9/25/08: An average seven percent increase in 2009 health care premiums for federal employees and retirees covered under the Federal Employees Health Benefits Program (FEHBP) indicates that the Office of Personnel Management (OPM) is still not doing an adequate job in leveraging the weight of the largest health plan in the United States to keep costs down.

“The need to leverage the size of FEHBP becomes even more apparent,” said NTEU National President Colleen Kelley recently remarked, “when you take into account that OPM once again dipped into the plan’s cash reserves to hold down the increase.”

Even more troubling, said President Kelley, is that OPM said the employee share of the cost for those covered by the most popular health care program—the Blue Cross/Blue Shield standard plan—will rise by 12.9 percent for self-only coverage and 13.4 percent for family coverage. Some 60 percent of FEHBP’s eight million participants are covered by this plan.

“This is an enormous increase,” President Kelley said, “that erodes federal employees’ standard of living.”

Federal employees and their agencies share the cost of FEHBP premiums. Overall, OPM said, the portion of FEHBP premiums paid by employees will rise by 7.9 percent next year, while the government’s share will climb by 6.5 percent.

“It is very discouraging to see average increases of this magnitude,” said President Kelley, “particularly given the bargaining power OPM should be able to exercise as manager of the nation’s largest group health plan.”

OPM also announced increases in premiums for the two-year-old dental and vision coverage program as well; dental premiums will climb by an average 5.7 percent, while the vision program will undergo a 1.1 percent increase in premiums.

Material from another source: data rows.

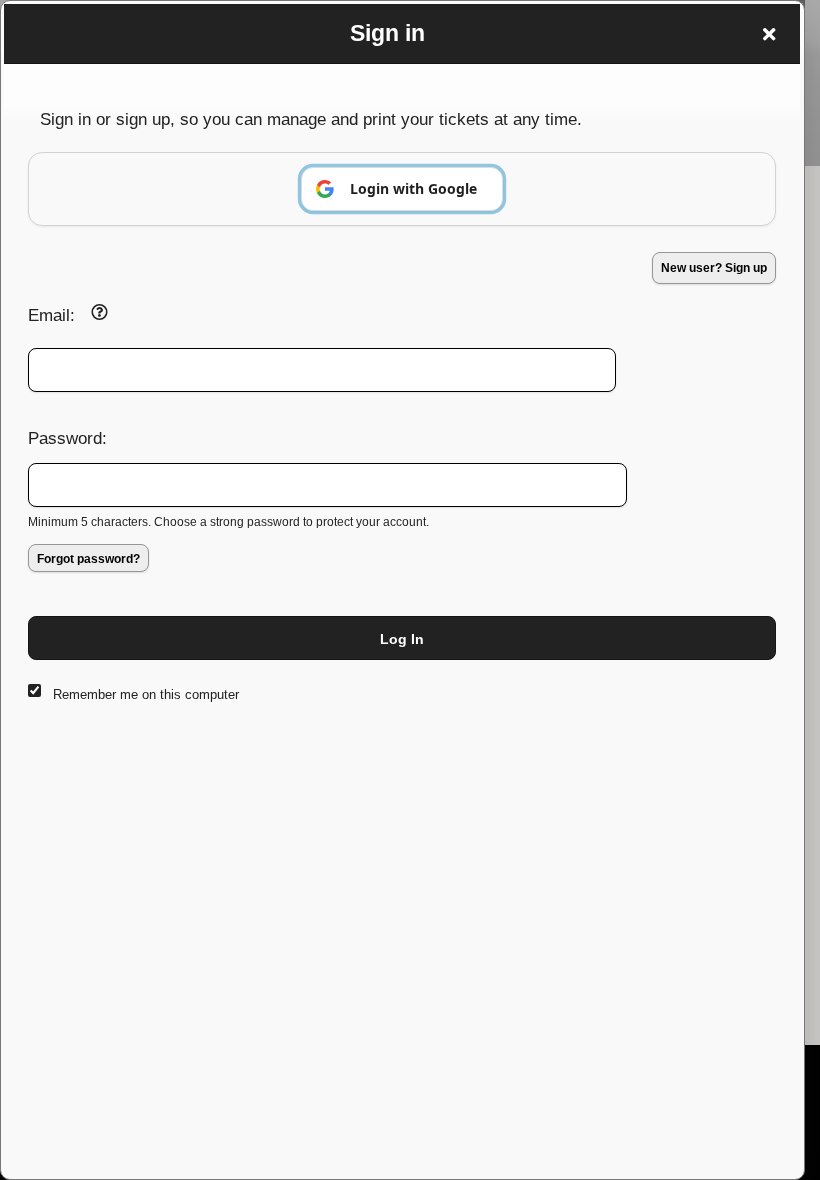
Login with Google (413, 188)
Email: (51, 315)
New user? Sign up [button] (714, 268)
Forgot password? (88, 559)
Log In (402, 639)
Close (769, 34)
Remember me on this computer (146, 694)
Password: (67, 438)
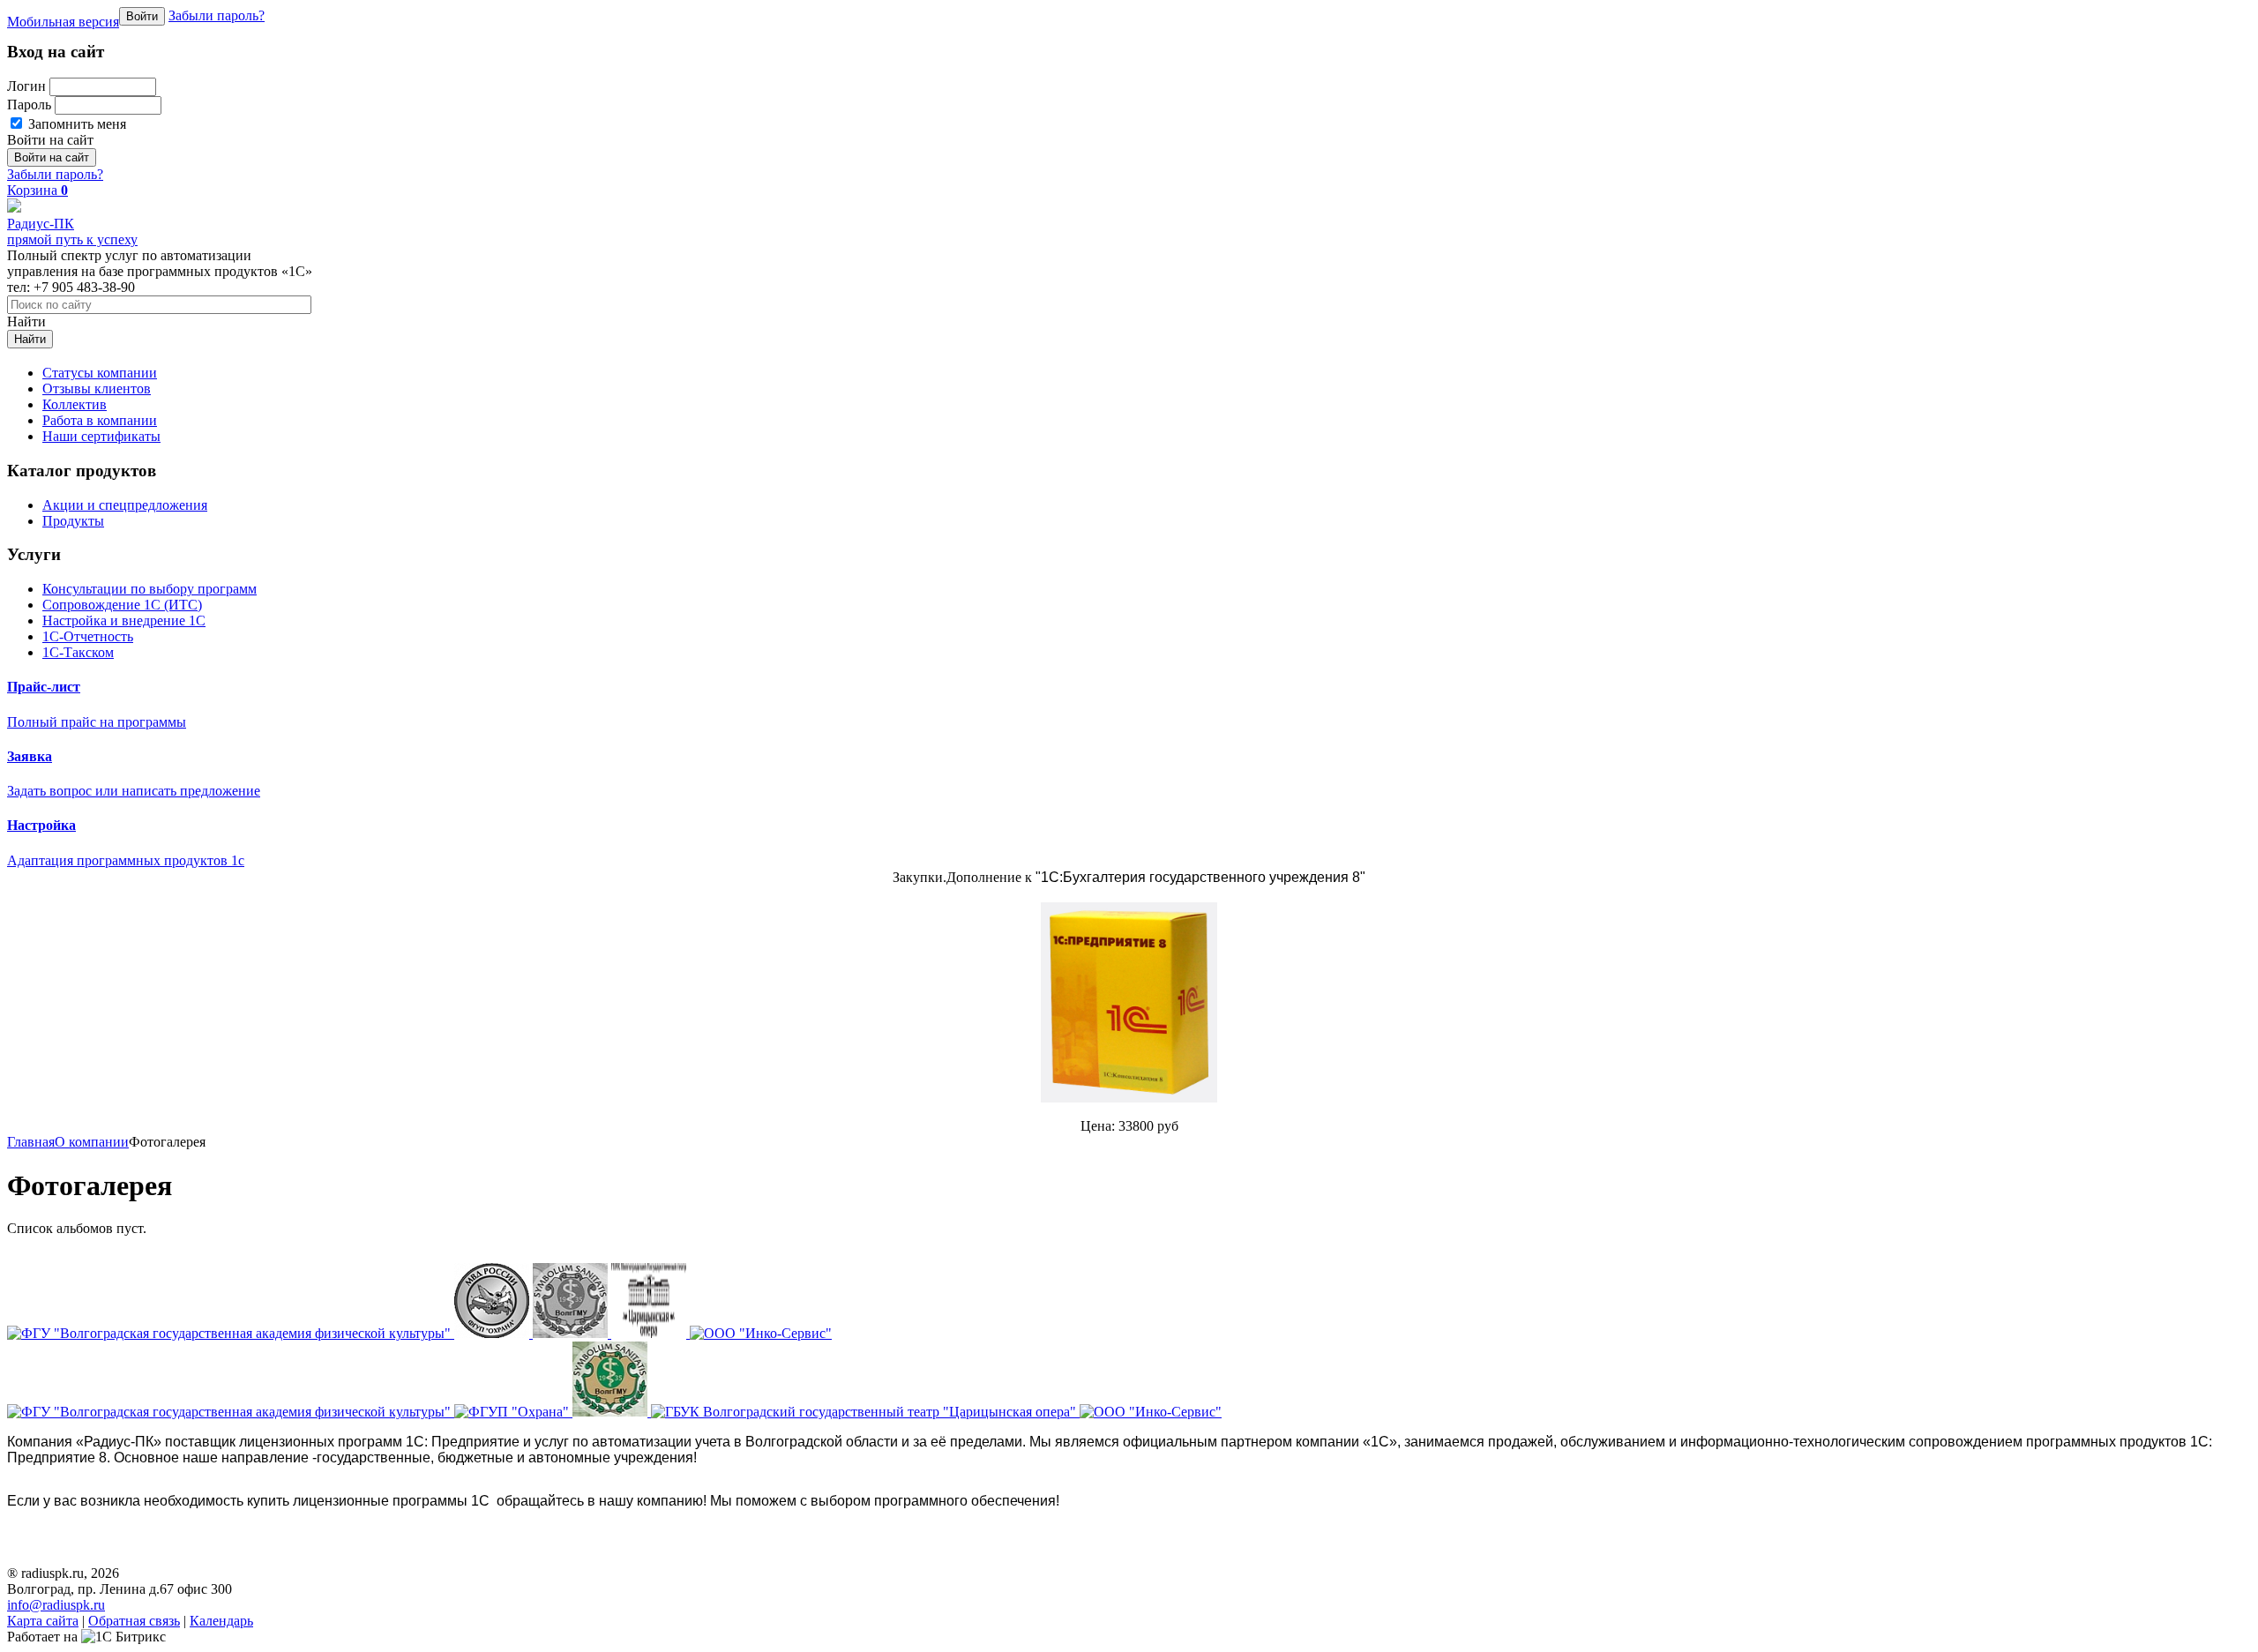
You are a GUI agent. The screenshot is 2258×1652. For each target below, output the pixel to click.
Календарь (221, 1620)
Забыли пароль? (216, 15)
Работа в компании (99, 420)
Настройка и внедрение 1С (124, 620)
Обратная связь (134, 1620)
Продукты (73, 520)
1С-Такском (78, 652)
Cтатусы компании (99, 372)
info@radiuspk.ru (56, 1604)
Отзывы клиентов (96, 388)
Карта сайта (43, 1620)
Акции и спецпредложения (124, 504)
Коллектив (74, 404)
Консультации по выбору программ (149, 588)
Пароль (29, 104)
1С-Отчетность (87, 636)
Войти (142, 16)
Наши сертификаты (101, 436)
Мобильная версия (63, 21)
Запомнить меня (75, 123)
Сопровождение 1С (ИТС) (122, 604)
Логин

Employees pay the full cost of the dental and vision coverage.

President Kelley reiterated NTEU’s support for an increase in the government’s share of FEHBP premiums from an average of 72 percent to an average of 80 percent—a figure that is common among private sector employers.

The NTEU leader also criticized OPM for once again using reserve cash reserves—for at least the third time—to hold down the average increase. The use of such funds, OPM said, reduced rates by 3.1 percent overall.

“The use of reserves raises a number of serious questions,” Kelley said, including whether employees have been contributing too much in past years; whether claims have been declining or coverage has been less under the plans; and whether sufficient reserves will be available in the event a plan goes out of business—a pointed issue in this challenging economic climate—or there is a higher-than-expected level of claims.